------ Page excerpt ------

I have been doing a bit of planting of late–just small things in my front and back garden but all of it reminds me of my mother. For as long as I remember, my mother has been an avid gardener. Daphne Bailey lives surrounded by flowers and if you want to hear her gush, just ask her about her roses, her orchids or her kids. I myself love the outdoors. I am perhaps most at home in the outdoors, but I wouldn’t call myself a great gardener. I have planted and have sown but have not always given my charges the care and attention they needed to become fully grown.
That is what has me thinking again about my own mother and all the other mothers out there who carefully sow into their children with hopes for a promised future. With the help of a friend, I sowed spinach, carrots, oregano and thyme and just this weekend planted raspberries amidst a bed of marigolds. Each day I am looking anxiously at the garden plot to see if anything has come to life, if my seeds and plants will “make it” in spite of the intermittent cold and the occasional four legged pest. Will they raise their heads above the ground proudly and happily reaching for the sun? Or will they wilt from too much rainwater? Will they find their way to my dining room table -lush and ripe– or will I have to try again next year for a better crop?

------ Records ------

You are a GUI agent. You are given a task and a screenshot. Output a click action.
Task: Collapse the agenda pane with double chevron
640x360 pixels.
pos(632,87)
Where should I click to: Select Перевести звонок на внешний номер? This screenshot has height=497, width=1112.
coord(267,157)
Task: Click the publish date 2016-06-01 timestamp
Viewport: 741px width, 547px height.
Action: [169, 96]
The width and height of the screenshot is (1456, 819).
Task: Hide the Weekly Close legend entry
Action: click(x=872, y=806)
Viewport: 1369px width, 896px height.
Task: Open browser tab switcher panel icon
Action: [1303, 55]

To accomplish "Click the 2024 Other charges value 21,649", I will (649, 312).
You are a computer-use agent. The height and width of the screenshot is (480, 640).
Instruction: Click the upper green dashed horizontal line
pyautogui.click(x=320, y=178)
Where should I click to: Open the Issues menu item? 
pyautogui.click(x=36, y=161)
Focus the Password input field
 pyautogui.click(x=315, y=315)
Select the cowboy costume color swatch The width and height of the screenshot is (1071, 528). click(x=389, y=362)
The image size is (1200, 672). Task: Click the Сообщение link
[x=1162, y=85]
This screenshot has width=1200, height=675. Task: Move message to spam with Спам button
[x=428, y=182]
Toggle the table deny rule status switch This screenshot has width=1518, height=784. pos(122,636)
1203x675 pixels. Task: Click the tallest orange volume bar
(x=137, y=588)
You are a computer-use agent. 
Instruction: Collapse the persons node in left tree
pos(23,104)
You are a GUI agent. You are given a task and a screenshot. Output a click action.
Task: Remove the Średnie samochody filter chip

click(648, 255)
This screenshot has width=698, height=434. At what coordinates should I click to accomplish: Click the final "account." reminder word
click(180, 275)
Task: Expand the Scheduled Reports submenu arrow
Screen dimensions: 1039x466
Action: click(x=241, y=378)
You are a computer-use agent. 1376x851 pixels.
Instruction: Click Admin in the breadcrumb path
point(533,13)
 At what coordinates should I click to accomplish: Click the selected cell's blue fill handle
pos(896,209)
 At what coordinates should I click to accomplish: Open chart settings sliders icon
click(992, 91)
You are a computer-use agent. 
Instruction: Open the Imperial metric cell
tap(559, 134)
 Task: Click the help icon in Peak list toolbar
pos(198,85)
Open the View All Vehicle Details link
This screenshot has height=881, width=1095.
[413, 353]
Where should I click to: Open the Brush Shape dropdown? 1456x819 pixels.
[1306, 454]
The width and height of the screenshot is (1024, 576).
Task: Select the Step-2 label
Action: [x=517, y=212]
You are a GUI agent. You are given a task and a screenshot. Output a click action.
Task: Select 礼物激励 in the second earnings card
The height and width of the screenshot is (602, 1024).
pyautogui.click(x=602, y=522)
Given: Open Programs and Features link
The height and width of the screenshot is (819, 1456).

------

■ Written exercise: In the gardening essay, why does the writer say "I wouldn’t call myself a great gardener"? Answer in one to three sentences. These rows have no connection to the gardening essay.

■ Full solution: The writer has planted and sown but has not always given the plants the care and attention they needed to become fully grown.